— START —
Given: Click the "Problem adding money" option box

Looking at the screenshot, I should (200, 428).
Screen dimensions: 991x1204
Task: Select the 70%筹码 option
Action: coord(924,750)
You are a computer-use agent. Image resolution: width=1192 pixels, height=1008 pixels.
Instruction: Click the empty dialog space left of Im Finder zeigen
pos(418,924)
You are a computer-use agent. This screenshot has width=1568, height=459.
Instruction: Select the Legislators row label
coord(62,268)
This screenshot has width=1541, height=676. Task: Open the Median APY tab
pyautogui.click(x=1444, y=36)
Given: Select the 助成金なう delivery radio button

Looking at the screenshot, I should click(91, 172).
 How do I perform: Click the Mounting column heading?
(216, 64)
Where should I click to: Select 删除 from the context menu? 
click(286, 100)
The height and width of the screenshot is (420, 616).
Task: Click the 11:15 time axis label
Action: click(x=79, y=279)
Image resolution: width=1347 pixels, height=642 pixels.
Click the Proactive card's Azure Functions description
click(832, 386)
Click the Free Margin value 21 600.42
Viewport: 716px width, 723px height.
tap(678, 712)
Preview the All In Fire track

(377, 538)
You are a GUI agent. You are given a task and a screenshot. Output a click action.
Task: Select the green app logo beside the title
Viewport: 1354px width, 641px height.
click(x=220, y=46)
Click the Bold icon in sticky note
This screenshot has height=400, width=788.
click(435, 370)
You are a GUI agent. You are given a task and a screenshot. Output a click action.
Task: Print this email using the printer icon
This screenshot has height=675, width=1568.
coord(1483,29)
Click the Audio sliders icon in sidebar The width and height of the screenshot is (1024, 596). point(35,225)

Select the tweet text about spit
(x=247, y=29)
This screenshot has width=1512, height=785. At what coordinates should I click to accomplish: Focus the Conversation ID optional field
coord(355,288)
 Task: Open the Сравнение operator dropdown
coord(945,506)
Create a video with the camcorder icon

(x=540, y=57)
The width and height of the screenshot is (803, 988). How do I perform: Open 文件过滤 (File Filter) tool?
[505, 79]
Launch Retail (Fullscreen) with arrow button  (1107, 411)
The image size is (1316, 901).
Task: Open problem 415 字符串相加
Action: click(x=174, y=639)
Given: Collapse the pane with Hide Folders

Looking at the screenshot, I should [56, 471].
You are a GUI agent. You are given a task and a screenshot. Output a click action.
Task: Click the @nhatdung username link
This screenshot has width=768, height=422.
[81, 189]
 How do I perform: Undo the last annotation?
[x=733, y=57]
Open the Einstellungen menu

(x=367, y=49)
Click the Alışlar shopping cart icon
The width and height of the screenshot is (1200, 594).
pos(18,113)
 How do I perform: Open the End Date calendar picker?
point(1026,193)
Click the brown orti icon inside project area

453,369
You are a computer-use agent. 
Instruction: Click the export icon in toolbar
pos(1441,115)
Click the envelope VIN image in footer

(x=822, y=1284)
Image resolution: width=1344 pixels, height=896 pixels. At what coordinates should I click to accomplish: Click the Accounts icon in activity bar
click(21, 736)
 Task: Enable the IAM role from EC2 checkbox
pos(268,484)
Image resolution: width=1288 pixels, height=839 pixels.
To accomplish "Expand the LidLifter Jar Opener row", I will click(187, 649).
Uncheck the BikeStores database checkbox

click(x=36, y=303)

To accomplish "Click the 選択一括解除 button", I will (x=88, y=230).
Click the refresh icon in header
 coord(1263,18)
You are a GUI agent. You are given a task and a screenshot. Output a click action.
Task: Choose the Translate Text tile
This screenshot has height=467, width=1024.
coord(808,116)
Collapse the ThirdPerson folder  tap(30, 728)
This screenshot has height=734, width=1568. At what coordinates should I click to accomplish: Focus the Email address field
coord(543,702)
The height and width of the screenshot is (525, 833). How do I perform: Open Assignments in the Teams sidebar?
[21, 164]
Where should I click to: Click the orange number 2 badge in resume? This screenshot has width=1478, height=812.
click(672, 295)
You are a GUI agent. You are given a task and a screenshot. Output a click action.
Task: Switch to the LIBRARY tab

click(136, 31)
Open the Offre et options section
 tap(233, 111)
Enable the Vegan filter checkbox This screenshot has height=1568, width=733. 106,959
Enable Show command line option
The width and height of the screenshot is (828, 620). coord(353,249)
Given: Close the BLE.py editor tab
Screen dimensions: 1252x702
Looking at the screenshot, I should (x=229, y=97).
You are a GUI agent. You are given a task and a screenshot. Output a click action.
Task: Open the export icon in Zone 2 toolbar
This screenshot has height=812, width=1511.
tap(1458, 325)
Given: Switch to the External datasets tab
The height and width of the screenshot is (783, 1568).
— END —
→ TASK REQUIREMENTS
Arrange every line of the data above as a Markdown table with two columns, No. and Text. Number the rows in order and leave out blank lines.

→ WRITTEN REPLY
| No. | Text |
|---|---|
| 1 | Given: Click the "Problem adding money" option box |
| 2 | Looking at the screenshot, I should (200, 428). |
| 3 | Screen dimensions: 991x1204 |
| 4 | Task: Select the 70%筹码 option |
| 5 | Action: coord(924,750) |
| 6 | You are a computer-use agent. Image resolution: width=1192 pixels, height=1008 pixels. |
| 7 | Instruction: Click the empty dialog space left of Im Finder zeigen |
| 8 | pos(418,924) |
| 9 | You are a computer-use agent. This screenshot has width=1568, height=459. |
| 10 | Instruction: Select the Legislators row label |
| 11 | coord(62,268) |
| 12 | This screenshot has width=1541, height=676. Task: Open the Median APY tab |
| 13 | pyautogui.click(x=1444, y=36) |
| 14 | Given: Select the 助成金なう delivery radio button |
| 15 | Looking at the screenshot, I should click(91, 172). |
| 16 |  How do I perform: Click the Mounting column heading? |
| 17 | (216, 64) |
| 18 | Where should I click to: Select 删除 from the context menu?  |
| 19 | click(286, 100) |
| 20 | The height and width of the screenshot is (420, 616). |
| 21 | Task: Click the 11:15 time axis label |
| 22 | Action: click(x=79, y=279) |
| 23 | Image resolution: width=1347 pixels, height=642 pixels. |
| 24 | Click the Proactive card's Azure Functions description |
| 25 | click(832, 386) |
| 26 | Click the Free Margin value 21 600.42 |
| 27 | Viewport: 716px width, 723px height. |
| 28 | tap(678, 712) |
| 29 | Preview the All In Fire track |
| 30 | (377, 538) |
| 31 | You are a GUI agent. You are given a task and a screenshot. Output a click action. |
| 32 | Task: Select the green app logo beside the title |
| 33 | Viewport: 1354px width, 641px height. |
| 34 | click(x=220, y=46) |
| 35 | Click the Bold icon in sticky note |
| 36 | This screenshot has height=400, width=788. |
| 37 | click(435, 370) |
| 38 | You are a GUI agent. You are given a task and a screenshot. Output a click action. |
| 39 | Task: Print this email using the printer icon |
| 40 | This screenshot has height=675, width=1568. |
| 41 | coord(1483,29) |
| 42 | Click the Audio sliders icon in sidebar The width and height of the screenshot is (1024, 596). point(35,225) |
| 43 | Select the tweet text about spit |
| 44 | (x=247, y=29) |
| 45 | This screenshot has width=1512, height=785. At what coordinates should I click to accomplish: Focus the Conversation ID optional field |
| 46 | coord(355,288) |
| 47 |  Task: Open the Сравнение operator dropdown |
| 48 | coord(945,506) |
| 49 | Create a video with the camcorder icon |
| 50 | (x=540, y=57) |
| 51 | The width and height of the screenshot is (803, 988). How do I perform: Open 文件过滤 (File Filter) tool? |
| 52 | [505, 79] |
| 53 | Launch Retail (Fullscreen) with arrow button  (1107, 411) |
| 54 | The image size is (1316, 901). |
| 55 | Task: Open problem 415 字符串相加 |
| 56 | Action: click(x=174, y=639) |
| 57 | Given: Collapse the pane with Hide Folders |
| 58 | Looking at the screenshot, I should [56, 471]. |
| 59 | You are a GUI agent. You are given a task and a screenshot. Output a click action. |
| 60 | Task: Click the @nhatdung username link |
| 61 | This screenshot has width=768, height=422. |
| 62 | [81, 189] |
| 63 |  How do I perform: Undo the last annotation? |
| 64 | [x=733, y=57] |
| 65 | Open the Einstellungen menu |
| 66 | (x=367, y=49) |
| 67 | Click the Alışlar shopping cart icon |
| 68 | The width and height of the screenshot is (1200, 594). |
| 69 | pos(18,113) |
| 70 |  How do I perform: Open the End Date calendar picker? |
| 71 | point(1026,193) |
| 72 | Click the brown orti icon inside project area |
| 73 | 453,369 |
| 74 | You are a computer-use agent.  |
| 75 | Instruction: Click the export icon in toolbar |
| 76 | pos(1441,115) |
| 77 | Click the envelope VIN image in footer |
| 78 | (x=822, y=1284) |
| 79 | Image resolution: width=1344 pixels, height=896 pixels. At what coordinates should I click to accomplish: Click the Accounts icon in activity bar |
| 80 | click(21, 736) |
| 81 |  Task: Enable the IAM role from EC2 checkbox |
| 82 | pos(268,484) |
| 83 | Image resolution: width=1288 pixels, height=839 pixels. |
| 84 | To accomplish "Expand the LidLifter Jar Opener row", I will click(187, 649). |
| 85 | Uncheck the BikeStores database checkbox |
| 86 | click(x=36, y=303) |
| 87 | To accomplish "Click the 選択一括解除 button", I will (x=88, y=230). |
| 88 | Click the refresh icon in header |
| 89 |  coord(1263,18) |
| 90 | You are a GUI agent. You are given a task and a screenshot. Output a click action. |
| 91 | Task: Choose the Translate Text tile |
| 92 | This screenshot has height=467, width=1024. |
| 93 | coord(808,116) |
| 94 | Collapse the ThirdPerson folder  tap(30, 728) |
| 95 | This screenshot has height=734, width=1568. At what coordinates should I click to accomplish: Focus the Email address field |
| 96 | coord(543,702) |
| 97 | The height and width of the screenshot is (525, 833). How do I perform: Open Assignments in the Teams sidebar? |
| 98 | [21, 164] |
| 99 | Where should I click to: Click the orange number 2 badge in resume? This screenshot has width=1478, height=812. |
| 100 | click(672, 295) |
| 101 | You are a GUI agent. You are given a task and a screenshot. Output a click action. |
| 102 | Task: Switch to the LIBRARY tab |
| 103 | click(136, 31) |
| 104 | Open the Offre et options section |
| 105 |  tap(233, 111) |
| 106 | Enable the Vegan filter checkbox This screenshot has height=1568, width=733. 106,959 |
| 107 | Enable Show command line option |
| 108 | The width and height of the screenshot is (828, 620). coord(353,249) |
| 109 | Given: Close the BLE.py editor tab |
| 110 | Screen dimensions: 1252x702 |
| 111 | Looking at the screenshot, I should (x=229, y=97). |
| 112 | You are a GUI agent. You are given a task and a screenshot. Output a click action. |
| 113 | Task: Open the export icon in Zone 2 toolbar |
| 114 | This screenshot has height=812, width=1511. |
| 115 | tap(1458, 325) |
| 116 | Given: Switch to the External datasets tab |
| 117 | The height and width of the screenshot is (783, 1568). |